When you start working with your data and suddenly realise that there are zeroes there, i.e. it is intermittent demand, what should you do first? Some people use SBC classification, but is that what you need? Let’s discuss!
Intermittent demand comes in different flavours: sometimes zeroes occur frequently with low demand volumes, while other times the volumes are high with occasional zeroes. Demand patterns can also change over time, with demand either becoming obsolete (more zeroes) or building up (fewer zeroes). How can we classify these different types of demand? Well, there is a paper on that (academic Rule 34)!
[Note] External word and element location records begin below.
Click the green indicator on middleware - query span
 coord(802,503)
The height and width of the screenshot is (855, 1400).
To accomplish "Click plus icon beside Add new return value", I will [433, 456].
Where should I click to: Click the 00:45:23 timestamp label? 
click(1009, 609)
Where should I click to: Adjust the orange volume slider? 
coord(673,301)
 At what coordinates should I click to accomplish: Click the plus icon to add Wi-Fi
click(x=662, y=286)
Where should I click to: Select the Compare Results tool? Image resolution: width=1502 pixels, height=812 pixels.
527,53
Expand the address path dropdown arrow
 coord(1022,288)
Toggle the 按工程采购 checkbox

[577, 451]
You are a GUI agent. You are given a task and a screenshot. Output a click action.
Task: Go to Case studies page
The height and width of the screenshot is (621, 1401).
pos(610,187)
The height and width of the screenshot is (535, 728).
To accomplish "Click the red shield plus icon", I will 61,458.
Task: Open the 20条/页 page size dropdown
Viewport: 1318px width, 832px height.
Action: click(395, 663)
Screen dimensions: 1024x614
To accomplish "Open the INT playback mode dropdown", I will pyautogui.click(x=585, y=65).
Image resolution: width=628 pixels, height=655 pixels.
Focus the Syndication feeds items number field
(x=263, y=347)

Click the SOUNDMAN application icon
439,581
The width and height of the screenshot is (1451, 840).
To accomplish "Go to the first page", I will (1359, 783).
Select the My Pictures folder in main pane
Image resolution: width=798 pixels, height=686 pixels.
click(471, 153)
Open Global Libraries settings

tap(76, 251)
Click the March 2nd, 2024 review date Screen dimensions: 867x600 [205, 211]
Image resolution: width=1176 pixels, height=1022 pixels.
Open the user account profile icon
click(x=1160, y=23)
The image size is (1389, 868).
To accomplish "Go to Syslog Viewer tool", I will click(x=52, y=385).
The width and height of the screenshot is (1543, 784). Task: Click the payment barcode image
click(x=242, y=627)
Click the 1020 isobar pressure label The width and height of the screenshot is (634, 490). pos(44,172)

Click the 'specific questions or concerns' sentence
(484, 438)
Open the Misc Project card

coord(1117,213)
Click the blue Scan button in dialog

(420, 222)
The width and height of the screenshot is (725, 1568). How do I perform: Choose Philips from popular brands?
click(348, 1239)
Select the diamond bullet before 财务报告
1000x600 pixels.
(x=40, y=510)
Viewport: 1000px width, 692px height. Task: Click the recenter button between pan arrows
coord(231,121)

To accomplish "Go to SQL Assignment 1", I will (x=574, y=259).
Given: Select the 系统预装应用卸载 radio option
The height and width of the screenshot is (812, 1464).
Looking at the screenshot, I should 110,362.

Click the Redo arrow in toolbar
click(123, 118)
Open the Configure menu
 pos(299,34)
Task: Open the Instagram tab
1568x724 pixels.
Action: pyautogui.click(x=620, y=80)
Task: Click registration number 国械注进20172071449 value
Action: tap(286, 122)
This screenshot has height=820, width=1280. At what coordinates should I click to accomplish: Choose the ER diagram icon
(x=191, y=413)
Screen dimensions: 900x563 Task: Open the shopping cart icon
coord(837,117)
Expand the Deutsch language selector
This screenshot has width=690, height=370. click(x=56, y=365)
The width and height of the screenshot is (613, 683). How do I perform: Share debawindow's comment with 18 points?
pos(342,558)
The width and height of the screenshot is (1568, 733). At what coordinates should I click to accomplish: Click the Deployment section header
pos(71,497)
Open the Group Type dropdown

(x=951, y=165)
Syntetos, Boylan & Croston (2005) developed a categorization scheme using the Average Demand Interval (ADI) and Coefficient of Variation (CV). They compared MSE performance of Croston (1972) and SBA (Syntetos & Boylan, 2005) forecasting methods, creating four categories of intermittent demand with ADI=1.32 and CV²=0.49 as cut-off values:
1. Erratic but not very intermittent
2. Smooth
3. Lumpy
4. Intermittent but not very erratic
These are distinct categories of INTERMITTENT demand, though the names of the first and last are sometimes shortened to “Erratic” and “Intermittent,” causing confusion (intermittent demand can be intermittent?). The authors recommended using Croston for (1) and SBA for the other three. The image below illustrates these categories, with ADI increasing from left to right and CV increasing from bottom to top.
But that’s not all! Kostenko & Hyndman (2006) found that the split between Croston and SBA does not form four distinct areas – the cut-off should be non-linear. While mathematically correct, this classification has not gained as much popularity as SBC because it is more complicated. There is also a reply from Syntetos, Boylan & Croston to Kostenko & Hyndman, where the authors of the original classification agree with the new cut-off but also point out that their classification is practical, while not necessarily as accurate as KH.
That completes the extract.